* **Stated task**:
Swap "Locate each element" for "Find the position of each element" throughout the entries below, changing nothing else and leaving the pictures out of the answer.

* **Information shown**:
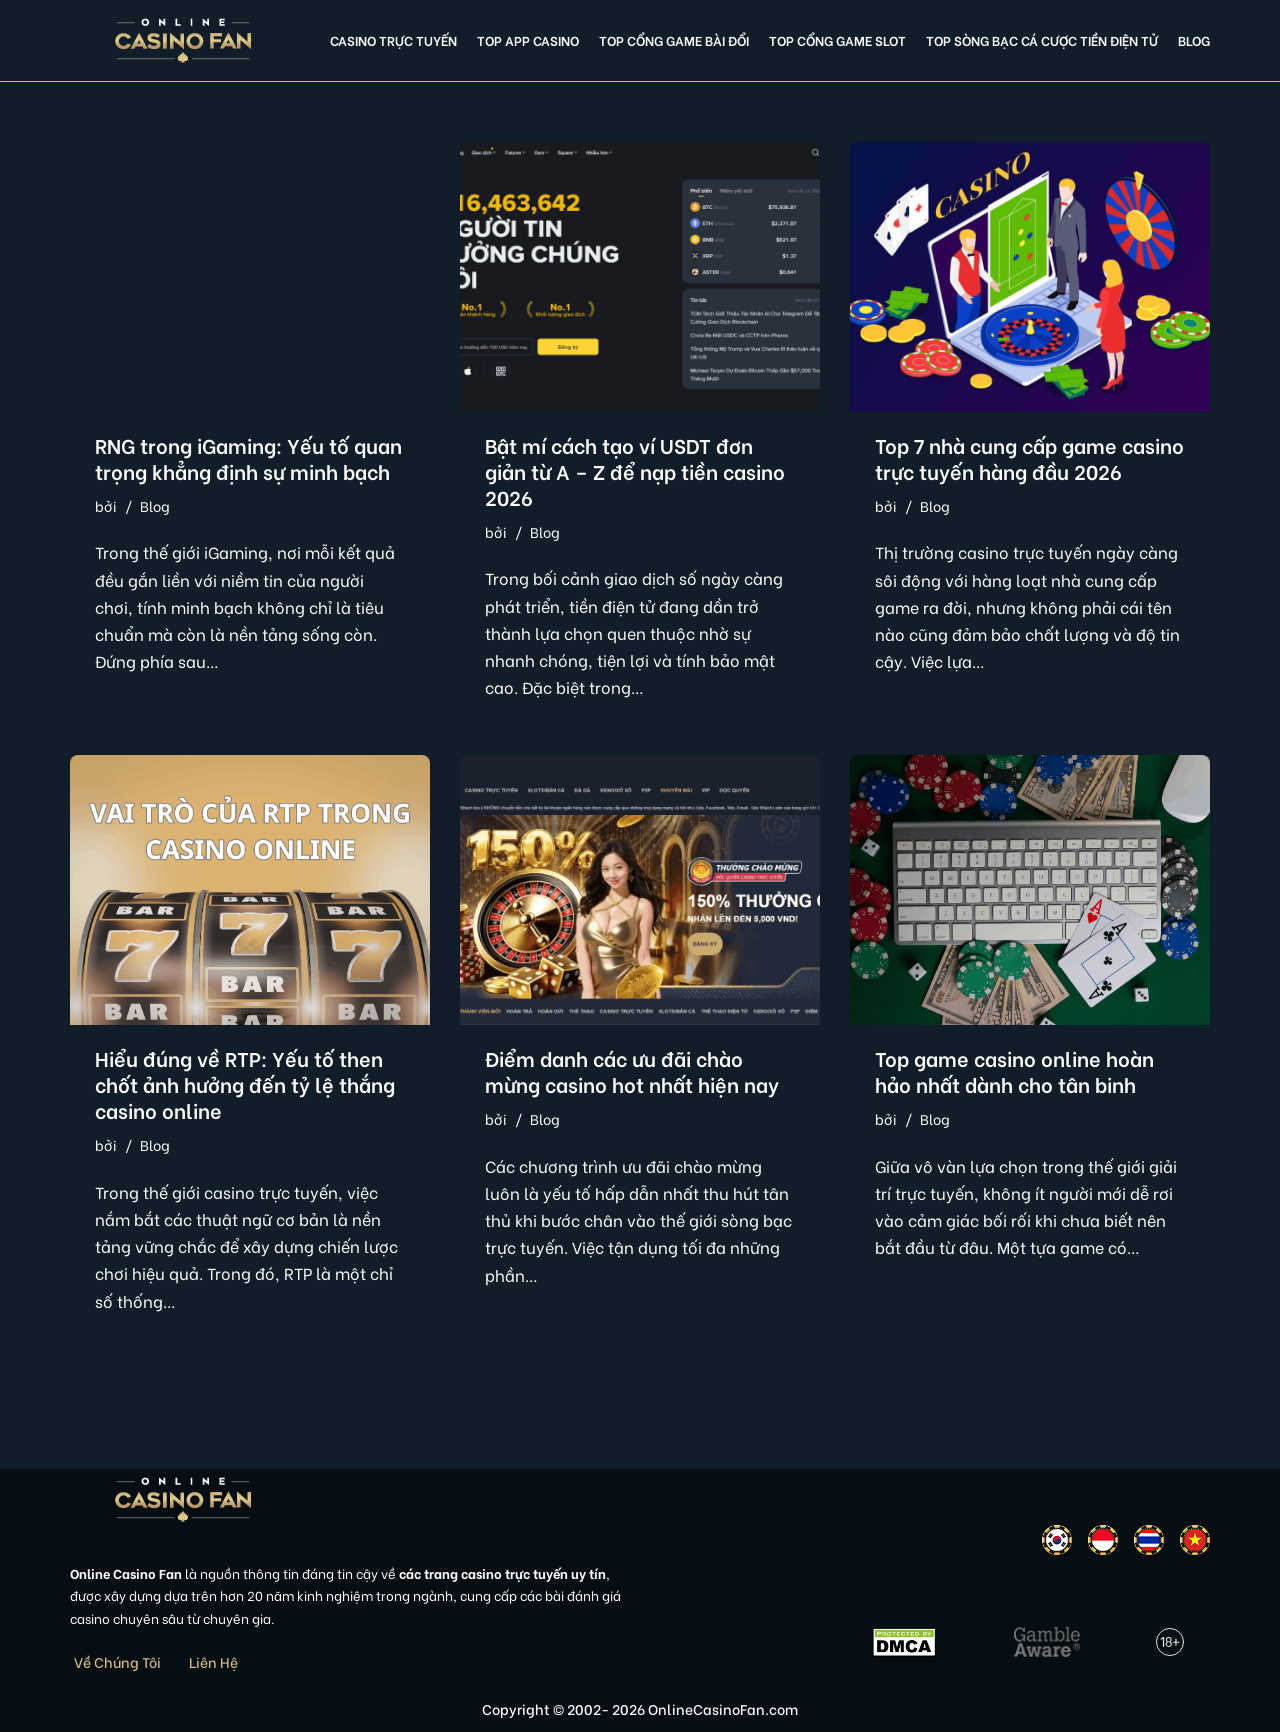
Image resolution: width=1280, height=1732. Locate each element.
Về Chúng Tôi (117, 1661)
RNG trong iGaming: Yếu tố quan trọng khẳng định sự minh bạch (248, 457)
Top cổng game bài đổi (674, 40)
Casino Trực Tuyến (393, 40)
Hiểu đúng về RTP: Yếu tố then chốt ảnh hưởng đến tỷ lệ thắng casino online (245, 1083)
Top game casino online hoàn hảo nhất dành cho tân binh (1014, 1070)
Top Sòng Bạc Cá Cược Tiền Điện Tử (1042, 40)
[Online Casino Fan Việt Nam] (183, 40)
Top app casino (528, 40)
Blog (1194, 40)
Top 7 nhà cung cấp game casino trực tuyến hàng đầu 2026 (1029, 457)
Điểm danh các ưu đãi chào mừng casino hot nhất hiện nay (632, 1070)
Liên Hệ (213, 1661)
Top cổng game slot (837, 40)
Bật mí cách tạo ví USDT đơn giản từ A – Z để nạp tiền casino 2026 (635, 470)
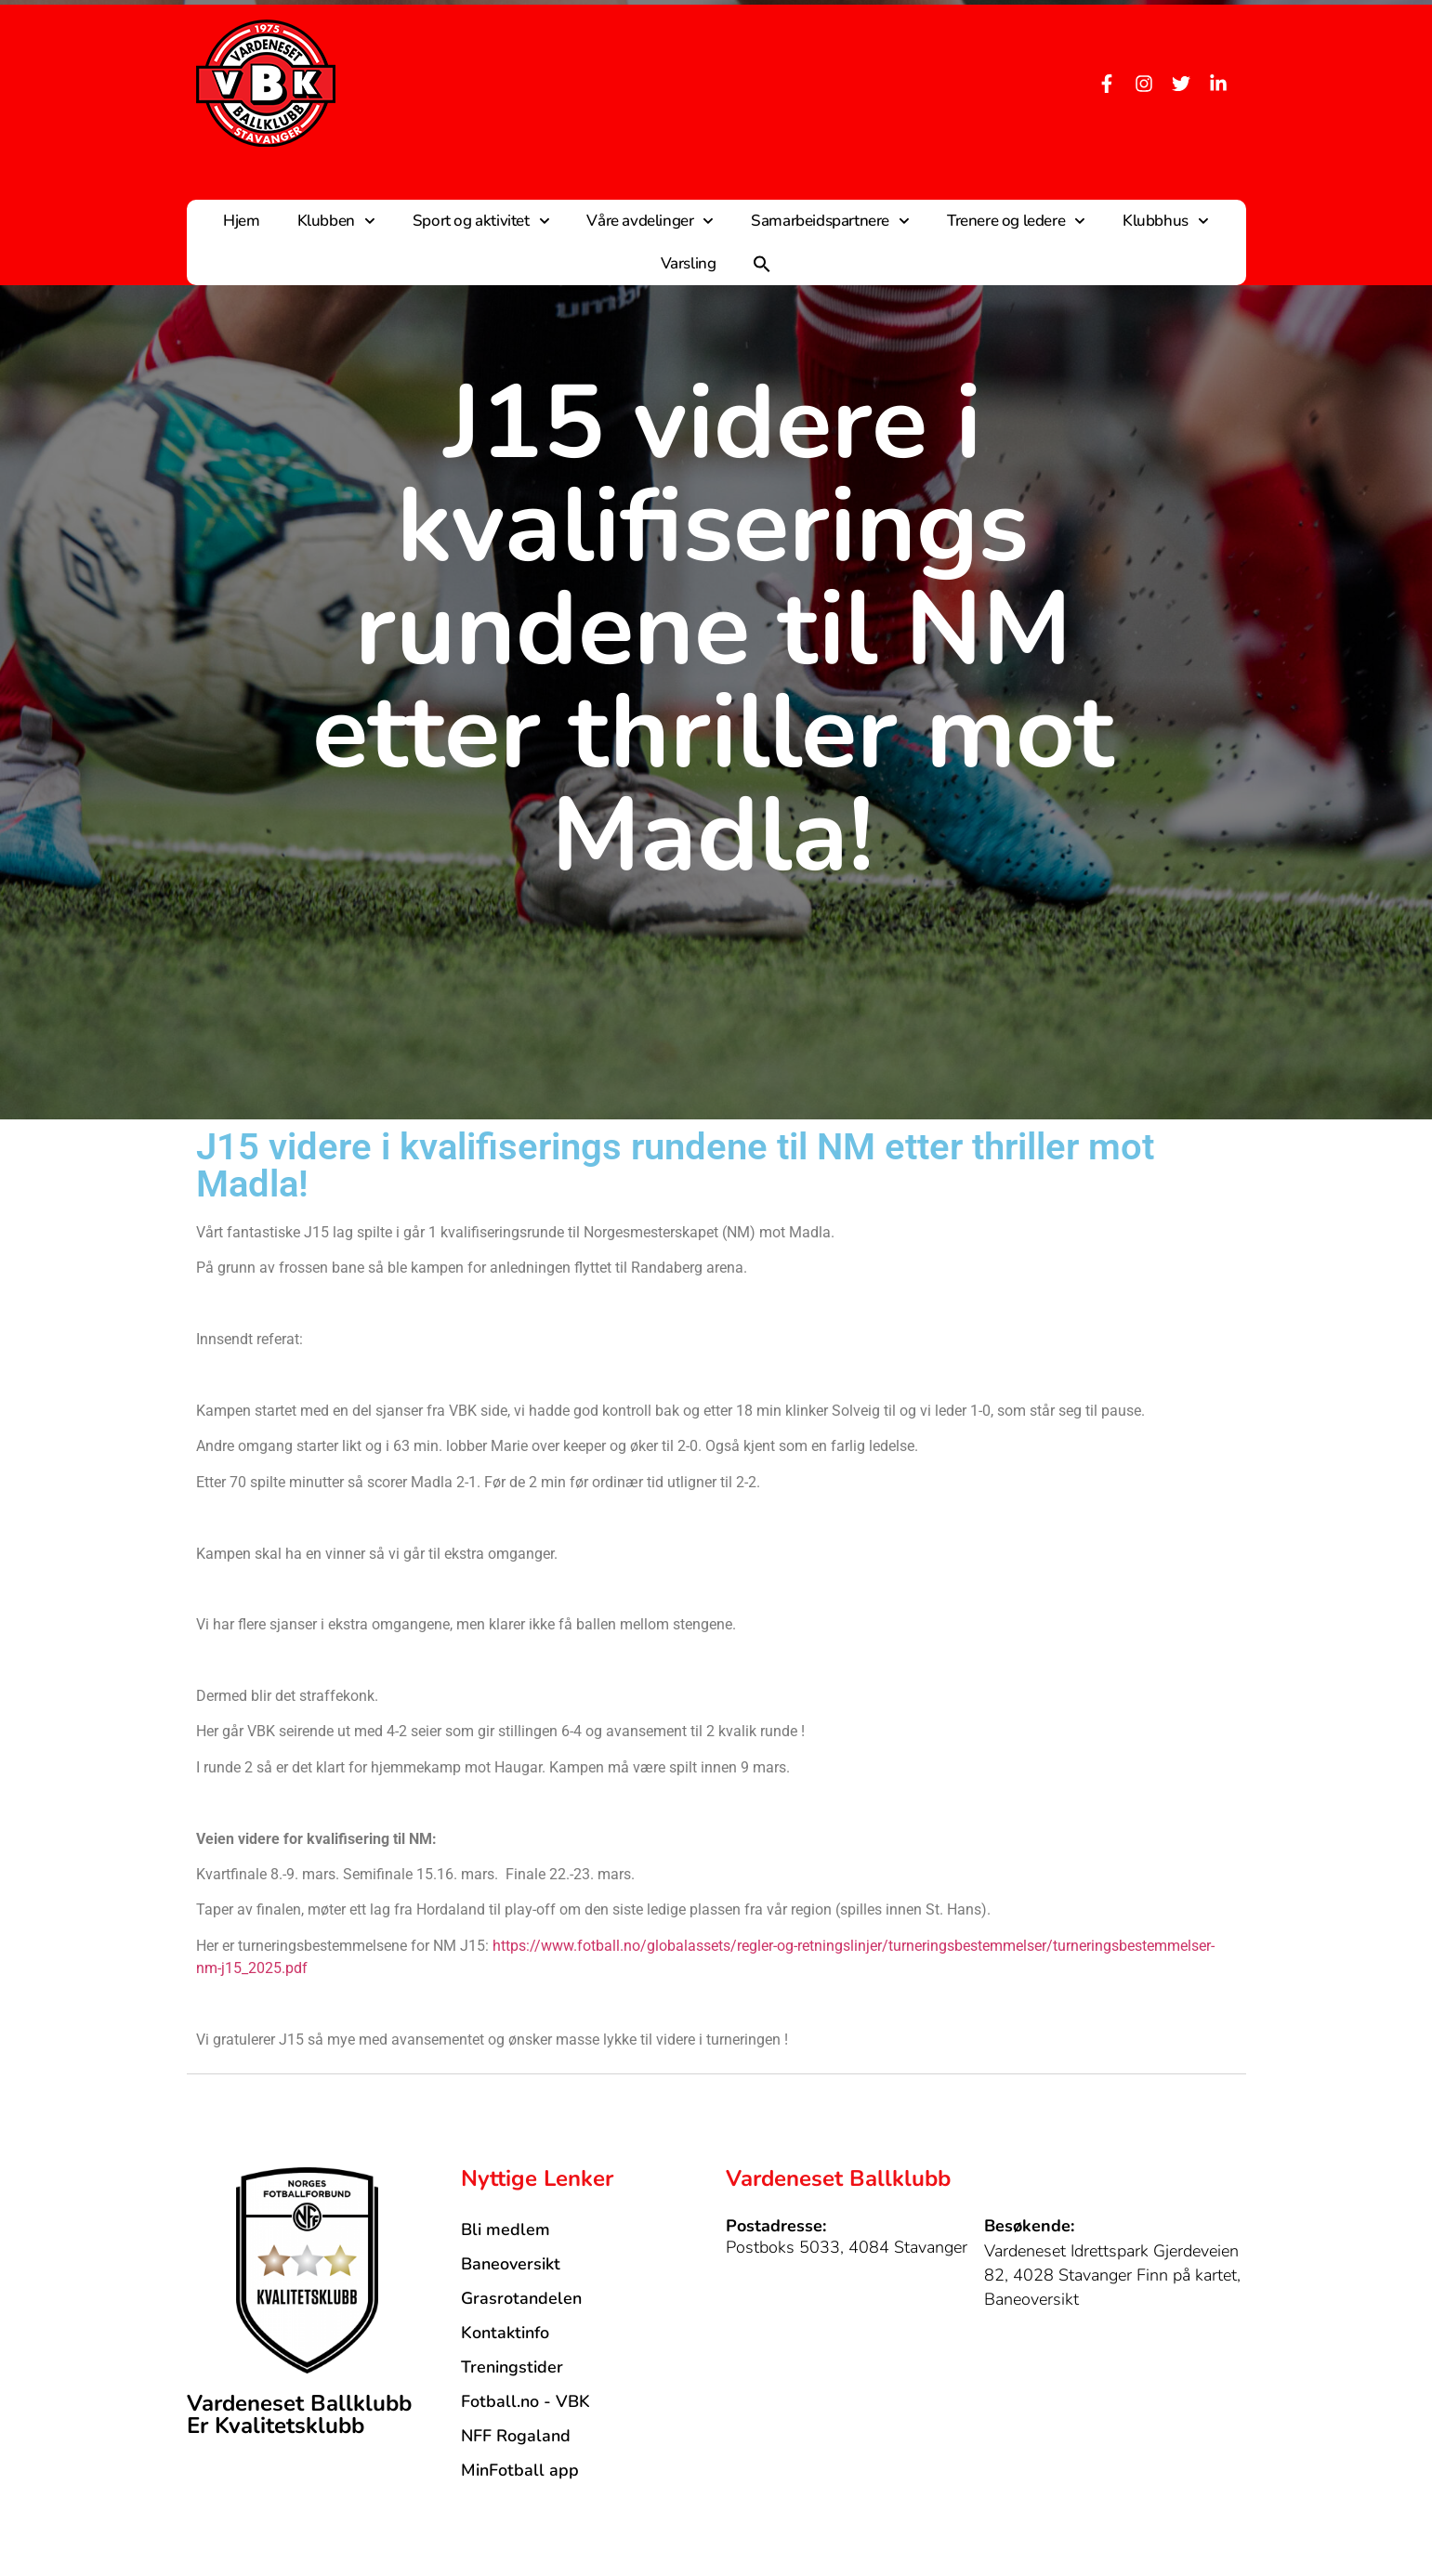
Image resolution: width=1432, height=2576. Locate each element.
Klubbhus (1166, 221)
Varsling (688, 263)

* **Answer to the exercise**:
Image resolution: width=1280, height=1732. Find the position of each element.
Về Chúng Tôi (117, 1661)
RNG trong iGaming: Yếu tố quan trọng khẳng định sự minh bạch (248, 457)
Top cổng game bài đổi (674, 40)
Casino Trực Tuyến (393, 40)
Hiểu đúng về RTP: Yếu tố then chốt ảnh hưởng đến tỷ lệ thắng casino online (245, 1083)
Top game casino online hoàn hảo nhất dành cho tân binh (1014, 1070)
Top Sòng Bạc Cá Cược Tiền Điện Tử (1042, 40)
[Online Casino Fan Việt Nam] (183, 40)
Top app casino (528, 40)
Blog (1194, 40)
Top 7 nhà cung cấp game casino trực tuyến hàng đầu 2026 (1029, 457)
Điểm danh các ưu đãi chào mừng casino hot nhất hiện nay (632, 1070)
Liên Hệ (213, 1661)
Top cổng game slot (837, 40)
Bật mí cách tạo ví USDT đơn giản từ A – Z để nạp tiền casino 2026 (635, 470)
Image resolution: width=1432, height=2576. Find the position of each element.
Klubbhus (1166, 221)
Varsling (688, 263)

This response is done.